The tram starts in front of Baker Hall Visitor Center, in the designated tram circle. The tram tour takes approximately 25 minutes, and has six stops around the garden. On weekdays the tram runs at the top of the hour, and on weekends the trams runs every half hour. The tram is driven by a Garden Guide that will explain the different gardens passed by during the tour.
This tour is an in depth view of the Bicentennial Rose Garden. It was completed in 1976 in honor of America's 200th birthday. Inside the 3.5 acres there are 3,000 individual rose bushes representing roughly 400 cultivars. It was previously one of 23 testing sites for the All-American Selection for roses (All American Rose Selection), and now it is a designated display site only.

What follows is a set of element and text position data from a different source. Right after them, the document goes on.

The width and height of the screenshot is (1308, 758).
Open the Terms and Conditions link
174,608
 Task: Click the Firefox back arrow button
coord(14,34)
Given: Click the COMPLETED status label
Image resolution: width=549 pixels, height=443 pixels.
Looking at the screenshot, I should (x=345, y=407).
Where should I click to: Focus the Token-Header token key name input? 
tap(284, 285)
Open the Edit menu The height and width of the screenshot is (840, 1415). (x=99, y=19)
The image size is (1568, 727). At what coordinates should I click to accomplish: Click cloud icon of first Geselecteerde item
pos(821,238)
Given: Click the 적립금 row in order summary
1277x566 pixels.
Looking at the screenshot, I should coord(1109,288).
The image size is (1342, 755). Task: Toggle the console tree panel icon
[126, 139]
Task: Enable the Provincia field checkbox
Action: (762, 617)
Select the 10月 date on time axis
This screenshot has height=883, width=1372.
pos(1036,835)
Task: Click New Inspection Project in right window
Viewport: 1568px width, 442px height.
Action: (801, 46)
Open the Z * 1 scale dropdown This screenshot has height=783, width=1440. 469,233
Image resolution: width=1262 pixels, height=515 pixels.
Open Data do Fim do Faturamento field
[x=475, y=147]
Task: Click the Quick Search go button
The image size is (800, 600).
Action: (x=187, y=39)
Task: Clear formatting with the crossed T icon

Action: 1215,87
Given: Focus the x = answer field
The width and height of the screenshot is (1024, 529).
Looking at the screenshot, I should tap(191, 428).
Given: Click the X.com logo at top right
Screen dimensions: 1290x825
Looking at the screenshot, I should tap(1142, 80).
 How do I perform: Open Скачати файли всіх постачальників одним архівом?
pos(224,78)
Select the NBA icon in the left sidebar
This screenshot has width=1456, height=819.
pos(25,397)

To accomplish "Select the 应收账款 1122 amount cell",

A 45-minute tour that starts and end at the boat basin right behind Baker Hall and next to the Japanese Garden. The tour goes out onto Lake Whitehurst, where you learn about the lake and all the inhabitants.
These tours are only offered about once a month. It is a tour that lasts for an hour and a half out on Lake Whitehurst. It is a more in-depth look into the body of water and all its inhabitants than the daily boat tour.